**EXTRAIT DU DOCUMENT**:
Dix millions de dollars. C’est la somme fixée par le département d’État des États-Unis en échange de tout indice permettant de savoir où se trouve Hugo Carvajal, patron du contre-espionnage du Venezuela sous Hugo Chávez et qui a rejoint en mars 2020 la liste des personnes recherchées contre récompense. En toile de fond, une douce ingérence du pouvoir exécutif nord-américain sur la justice espagnole. Cette dernière offrira-t-elle des garanties suffisantes d’indépendance et d’impartialité dans l’affaire Ghali ?
L’attention s’est vivement portée du côté des institutions judiciaires espagnoles et leur inamovibilité quelques jours avant le procès de Brahim Ghali. On n’en sera point surpris : c’est par la justice que doit commencer le règlement de cette affaire, parce qu’elle est le premier et le plus puissant instrument à réparer les dégâts causés par le pouvoir exécutif espagnol. Au seul aspect du futur déroulement de cette affaire on pourra reconnaître les conditions morales de l’Espagne, la nature de du pouvoir judiciaire du pays et jusqu’à la mesure de son indépendance. Peut-il prétendre à un complet affranchissement pour accomplir une mission qui paraît, il est vrai, devoir tout dominer, et surtout le bruit des événements ?

**DÉTAILS DU PROBLÈME**: Résumez en deux phrases l'extrait ci-dessus sur la justice espagnole et l'affaire Ghali.

Données de localisation par coordonnées en pixels:
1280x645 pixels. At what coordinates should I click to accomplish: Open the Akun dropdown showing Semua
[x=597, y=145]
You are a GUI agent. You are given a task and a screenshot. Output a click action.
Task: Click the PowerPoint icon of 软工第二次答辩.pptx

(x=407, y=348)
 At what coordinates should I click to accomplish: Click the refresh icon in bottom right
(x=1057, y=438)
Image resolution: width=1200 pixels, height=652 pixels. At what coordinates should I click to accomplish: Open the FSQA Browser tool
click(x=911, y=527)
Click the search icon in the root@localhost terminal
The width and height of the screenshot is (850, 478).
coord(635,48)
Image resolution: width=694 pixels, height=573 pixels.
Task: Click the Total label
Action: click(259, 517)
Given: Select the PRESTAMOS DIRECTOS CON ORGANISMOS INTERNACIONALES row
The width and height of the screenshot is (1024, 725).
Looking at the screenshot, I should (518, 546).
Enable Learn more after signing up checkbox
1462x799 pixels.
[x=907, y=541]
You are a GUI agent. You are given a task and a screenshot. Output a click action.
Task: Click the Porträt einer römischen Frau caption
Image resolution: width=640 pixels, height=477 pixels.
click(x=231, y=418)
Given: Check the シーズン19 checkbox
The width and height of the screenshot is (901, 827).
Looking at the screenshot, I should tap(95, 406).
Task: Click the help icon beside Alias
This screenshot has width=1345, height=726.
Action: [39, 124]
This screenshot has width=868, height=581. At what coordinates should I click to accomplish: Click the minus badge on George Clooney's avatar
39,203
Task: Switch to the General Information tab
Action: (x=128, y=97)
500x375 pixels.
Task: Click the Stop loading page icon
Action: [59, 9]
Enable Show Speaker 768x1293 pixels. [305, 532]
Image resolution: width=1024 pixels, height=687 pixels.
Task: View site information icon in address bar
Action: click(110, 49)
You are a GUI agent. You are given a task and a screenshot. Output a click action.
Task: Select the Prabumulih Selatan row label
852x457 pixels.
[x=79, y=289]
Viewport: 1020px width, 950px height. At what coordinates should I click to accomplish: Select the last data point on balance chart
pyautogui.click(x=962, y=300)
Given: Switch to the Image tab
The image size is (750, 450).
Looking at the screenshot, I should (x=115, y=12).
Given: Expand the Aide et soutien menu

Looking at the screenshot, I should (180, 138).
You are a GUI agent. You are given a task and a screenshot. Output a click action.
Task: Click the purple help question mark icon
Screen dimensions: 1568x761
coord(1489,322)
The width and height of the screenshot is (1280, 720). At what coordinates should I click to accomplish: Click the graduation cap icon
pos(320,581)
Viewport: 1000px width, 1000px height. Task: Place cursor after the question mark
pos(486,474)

**RÉSULTAT OBTENU**: Le département d'État des États-Unis a fixé une récompense de dix millions de dollars pour tout indice sur la localisation d'Hugo Carvajal, ancien patron du contre-espionnage vénézuélien sous Hugo Chávez, sur fond de douce ingérence de l'exécutif américain dans la justice espagnole. À quelques jours du procès de Brahim Ghali, l'attention se porte sur l'indépendance et l'impartialité de la justice espagnole, présentée comme le premier et le plus puissant instrument pour réparer les dégâts causés par le pouvoir exécutif espagnol.